I NUOVI TREND DELL'INDUSTRIA ALIMENTARE
MADE IN ITALY VUOL DIRE FIDUCIA

I NUOVI TREND DELL'INDUSTRIA ALIMENTARE
MADE IN ITALY VUOL DIRE FIDUCIA
Valorizzare i prodotti tipici e i cibi bio per essere naturalmente inimitabili

di Vito Salerno & Gaia Sigismondi

Luigi Rossi di Montelera
Presidente Federalimentare

Proseguiamo il nostro ciclo di interviste con i rappresentanti delle principali Fede-razioni di Categoria, concentrando l’attenzione, in questo numero del magazine, sulle tematiche legate all’industria alimentare italiana. Luigi Rossi di Montelera, Presidente di Federalimentate, ne descrive la condizione attuale, delineando i possibili scenari.

Il 2004 è stato un anno difficile per l'economia del Paese. In che modo l'industria alimentare italiana ha affrontato la congiuntura economica?
L'industria alimentare italiana, con un fatturato complessivo di 105 miliardi di euro, si è confermata anche per il 2004 il secondo settore manifatturiero del Paese dopo quello metalmeccanico, nonostante la sfavorevole congiuntura nazionale e internazionale. Ma è stato un anno difficile anche per il nostro settore. Abbiamo assistito, per esempio, a un incremento della produzione del tutto marginale (+0,5%), che diventa un -0,2% nel confronto a parità di giornate lavorative. Un dato negativo che la produzione alimentare non registrava dal 1984 e che rappresenta un indicatore allarmante della congiuntura del Paese, essendo legato alla contrazione di consumi tradizionalmente rigidi, come quelli alimentari (-2%). Infine, mentre i prezzi alla produzione del settore hanno segnato a fine 2004 un calo dell'1,1% al netto dell'inflazione, i prezzi al consumo hanno registrato in parallelo un aumento del +1,2%, altro segnale che dimostra il forte raffreddamento in atto nel settore in questo particolare momento economico. Ma a fronte di questi dati congiunturali, vanno sottolineati due aspetti strutturali che, se non corretti, rischiano di impedire un effettivo rilancio del settore: la polverizzazione produttiva e una visione spesso troppo settoriale della filiera.

____

» **Compiti da svolgere**:
**1)** Riscrivi il passo dell'intervista sull'industria alimentare partendo dalle parole "Proseguiamo il nostro" e fermandoti dopo "i possibili scenari.", con "conversazioni" al posto di "interviste".
**2)** Continua l'intervista sull'industria alimentare italiana oltre l'ultima frase riportata.
Le voci riportate più avanti non c'entrano con questo lavoro.

» **Dati archiviati**:
____

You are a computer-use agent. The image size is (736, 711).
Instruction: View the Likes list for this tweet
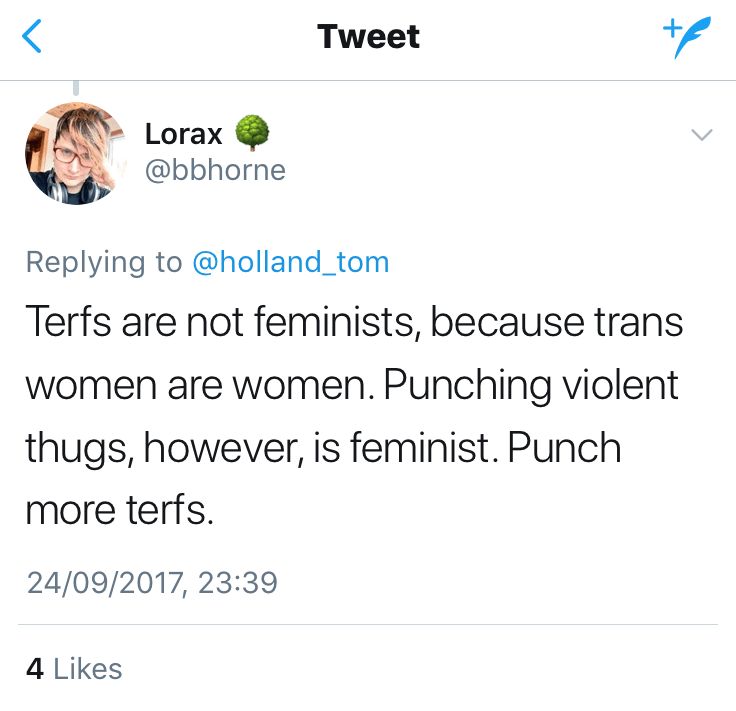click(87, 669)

____

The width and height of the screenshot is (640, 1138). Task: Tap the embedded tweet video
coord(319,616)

____

» **Soluzioni**:
**1)**
Proseguiamo il nostro ciclo di conversazioni con i rappresentanti delle principali Fede-razioni di Categoria, concentrando l’attenzione, in questo numero del magazine, sulle tematiche legate all’industria alimentare italiana. Luigi Rossi di Montelera, Presidente di Federalimentate, ne descrive la condizione attuale, delineando i possibili scenari.

**2)**
Cominciamo dalla piccola dimensione d'impresa, un tratto caratteristico dell'industria alimentare italiana, soprattutto al Sud. Come può essere affrontato?
L'eccessiva frammentarietà dell’ industria alimentare, il cui tessuto è costituito da circa 7.000 aziende per 264.000 dipendenti - con una percentuale di piccole e medie imprese del 90% - è un limite che deve essere superato puntando innanzitutto all'incremento della dimensione aziendale, anche attraverso forme consortili che non sacrifichino la proprietà familiare, ma creino così i presupposti materiali per un effettivo sviluppo di ricerca, innovazione e promozione dei marchi. Solo in questo modo le nostre imprese potranno sfondare sui mercati esteri in modo proporzionale alla grandissima immagine di cui gode nel mondo il "food and drink" italiano. L'industria alimentare italiana, che ha proprio nell'export le sue maggiori potenzialità, ha esportato nel 2004 il 15% del proprio fatturato: un dato interessante rispetto all'anno precedente (+5,8%), ma ancora inadeguato rispetto alle nostre potenzialità se confrontato con il 18% della media comunitaria e il 22% del "food and drink" francese. Ma oggi, accanto alla dimensione d'impresa, per affrontare adeguatamente le sfide che il mercato globalizzato pone è fondamentale, innanzitutto, superare le diffidenze e i contrasti tra i vari attori della filiera.

In che modo i rapporti di filiera incidono sulla competitività del settore?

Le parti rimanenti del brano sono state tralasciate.